By all means don't let PD derail your life willingly, but don't be surprised if it does anyway, it has a habit of doing that, all the more considering how bad you get and how quickly you get that way.
I was 39 when dx'ed, had my 3rd child born two years before DX. There has been much degradation in my condition from 10 years ago. The younger one has never "known" dad without PD, my daughter was five and my eldest son was seven when i was dx'ed. My eldest is bitter, as is my wife; my eldest because he is mad that he never got the full advantages of a "healthy" father, my wife because she has had to pick up so much of the slack left in the wake of PD. WE used to work as a team, me working days, her working nights, and me taking care of the kids at night. Lets just say that it was a sad day when the grass didn't get cut unless she did it. That just about wraps it up for most aspects of the middle class life, where it takes a healthy team of mom and pop to properly raise childen. Now, if you are well off to begin with and/or have a lot of extended family to help pick up the slack. PD may not interfere as much in your life as it would in someone else's under less optimal fortunes.
I never regretted having kids, I only regret that I could not possibly give them a "normal" family life. I went for sinemet right away, to get 6 more years of earning a wage, before I retired. This was a "life-saver" for our family as far as financial matters went.

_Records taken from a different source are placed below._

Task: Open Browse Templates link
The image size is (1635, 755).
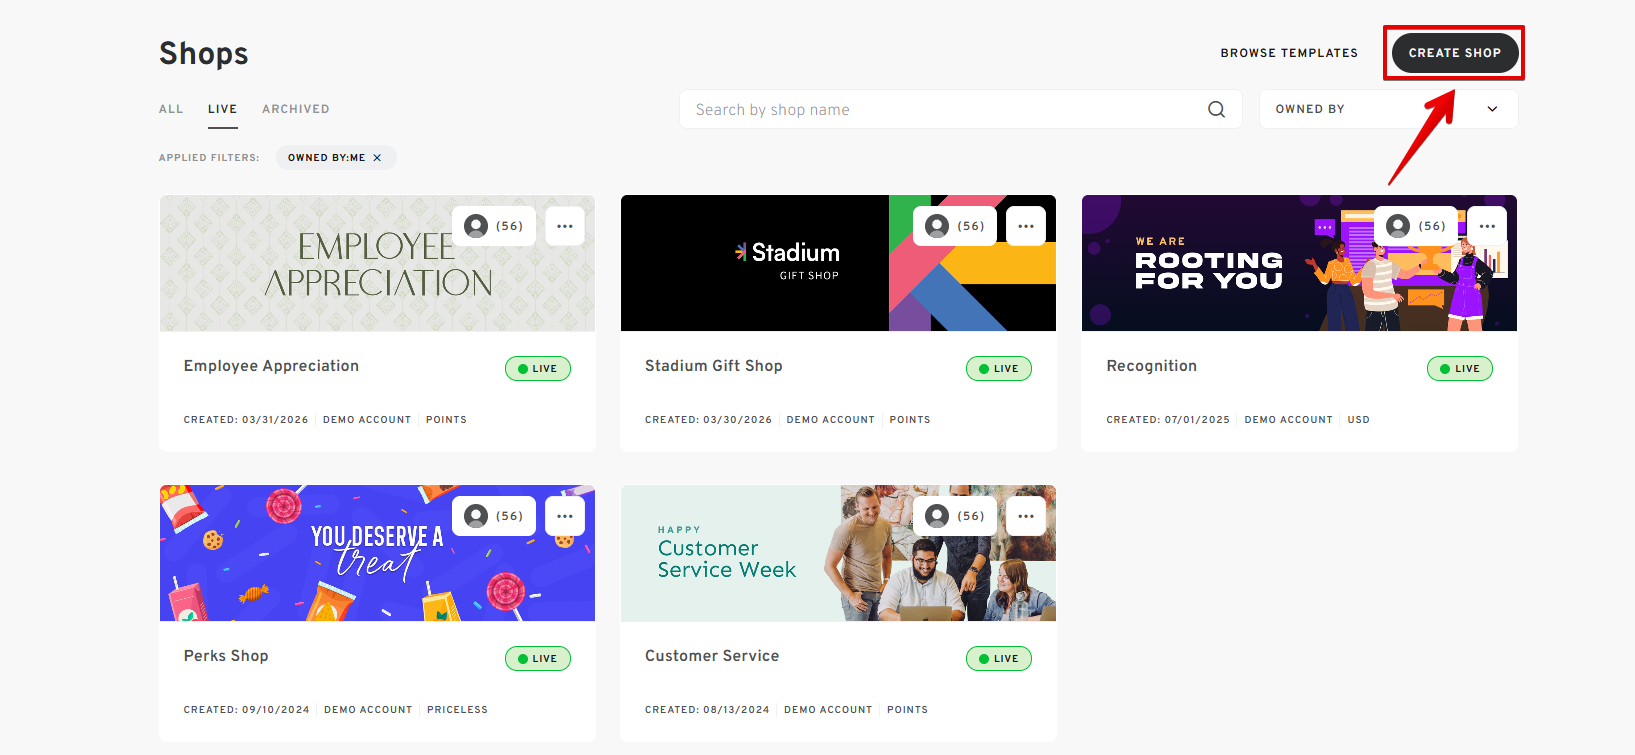Action: click(x=1289, y=53)
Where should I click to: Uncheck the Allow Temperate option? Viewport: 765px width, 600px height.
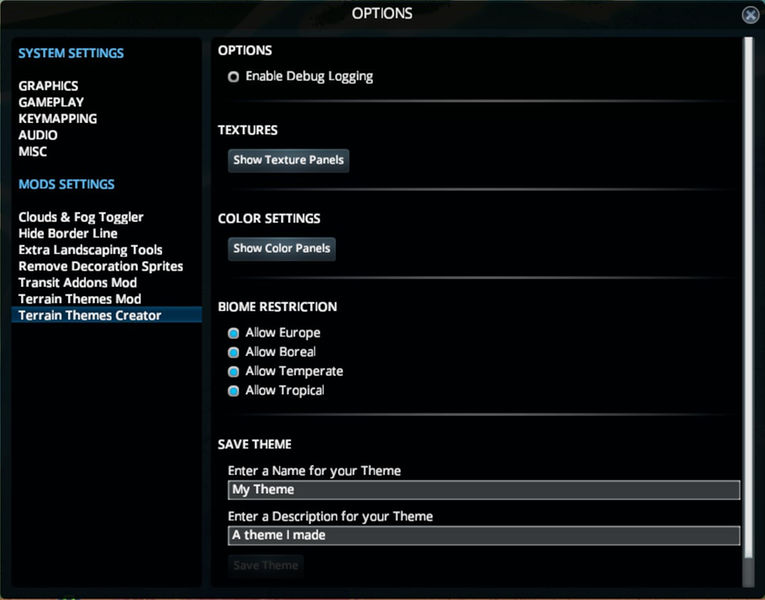click(x=233, y=371)
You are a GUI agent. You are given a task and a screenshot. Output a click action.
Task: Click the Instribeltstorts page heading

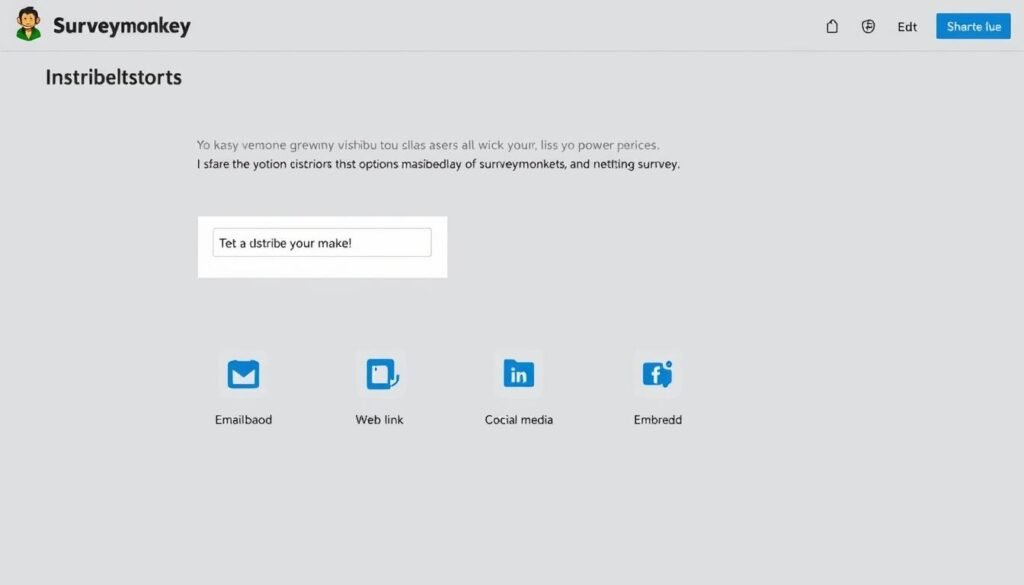113,76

And I made sure, at the very first sign of PD , that I was fully covered with life, disability and long term care insurance. That is something that I have preached on this blogg for many years. IF YOU HAVE KIDS, YOU MUST BE FULLY INSURED, not for you, but for them. Kids take tons of dough to raise properly in today's world. If you want to give them a fighting chance to get an education or a vocation, you don't want them having to start working at age 8 to buy their own toothpaste .
And as your children grow older, the more they demand in both physical and mental care. So, things might be OK in an early DX with one baby, but if you have more than one, the demands palced on both you and your spouse can be daunting. I'm hardly good for anything anymore expect sitting with my young one when my wife is working, helping a bit with the tons of homework kids are shouldered with these days, and if I'm having a really good day, do some cooking.
I think that you get the idea rd42. THe more that you MUST do with PD, the more likely that you are going to be stressed out, and stress is extremely bad for us. It can wreck a relationship in a second, even with two well meaning, dedicated parents. So, look ahead, take stock of your proposed future and look at how much children need by looking at other families.
And if PD has a genetic component think about this; none of us can be certain that there will be a cure for PD within 30 years. If my parents knew of my destiny, I would hope that they would have acted accordingly and not bought me into this world of suffrance. Life is good, if you are healthy and of sound mind, not so good if you aren't.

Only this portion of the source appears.